Nonetheless I’ve fallen prey to the confirmation bias. I’ve finally thought of a reason to get the iPad: iWork. Don’t you agree it’s a fun and sensible way to view your lecture notes? There’s Pages, Keynote, and Numbers.

iBooks is a big plus too, but I guess substituting the iPad for your textbooks isn’t about to happen any time soon:

In unveiling its new iBook application and iBookstore for the iPad, Apple highlighted a number of publishers with which it has content agreements. But those deals, for now, are U.S.-only, and one glaring omission stood out from the list: McGraw-Hill.

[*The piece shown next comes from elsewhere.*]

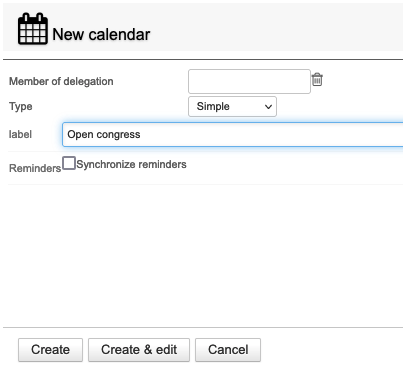
Task: Click the Member of delegation field label
Action: pyautogui.click(x=61, y=81)
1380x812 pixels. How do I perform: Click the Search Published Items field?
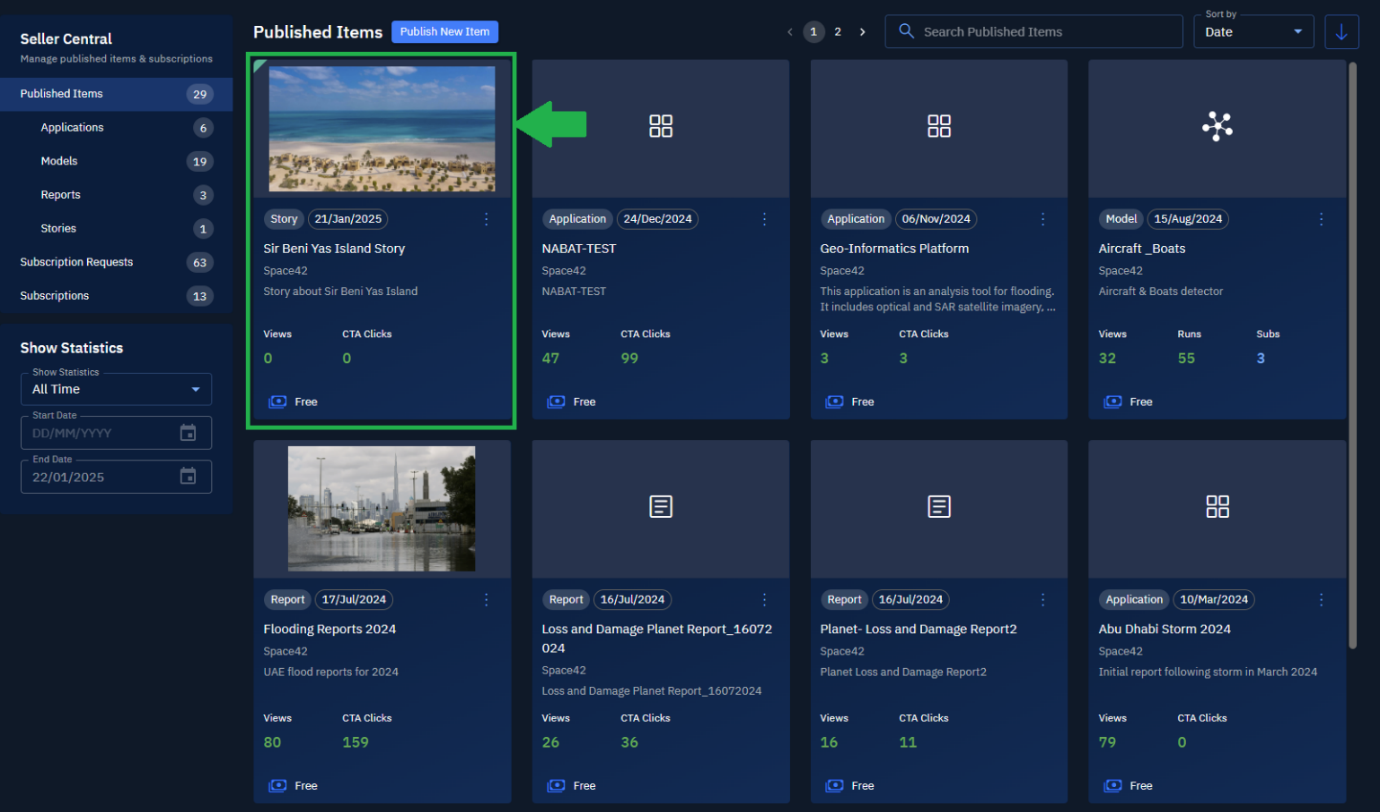1040,32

Nobelist Gary Becker’s comment on how the economics of the e-book industry might change as a result of the iPad:

Mysteries, beach-reading books, biographies, and other books with a general appeal that are read while traveling or on holidays are most suitable for e-readers. Why pay more to buy hard copies of such books when it is far more convenient to carry many books around in a digital form? Less attractive for e-readers are more technical books, such as books on economic theory or mathematics, where it is frequently necessary to go back and forth between earlier and later discussions. These books are much less likely to be popular in e-book form than the less technical and quick-read books.

I’d like to add that textbook material on the iPad will be a deal sweetener for university students. Think about all the times you’ve had to lug the textbook to school just to refer to a certain page for tutorial questions.

Unfortunately, these aside, I have absolutely no use for the iPad.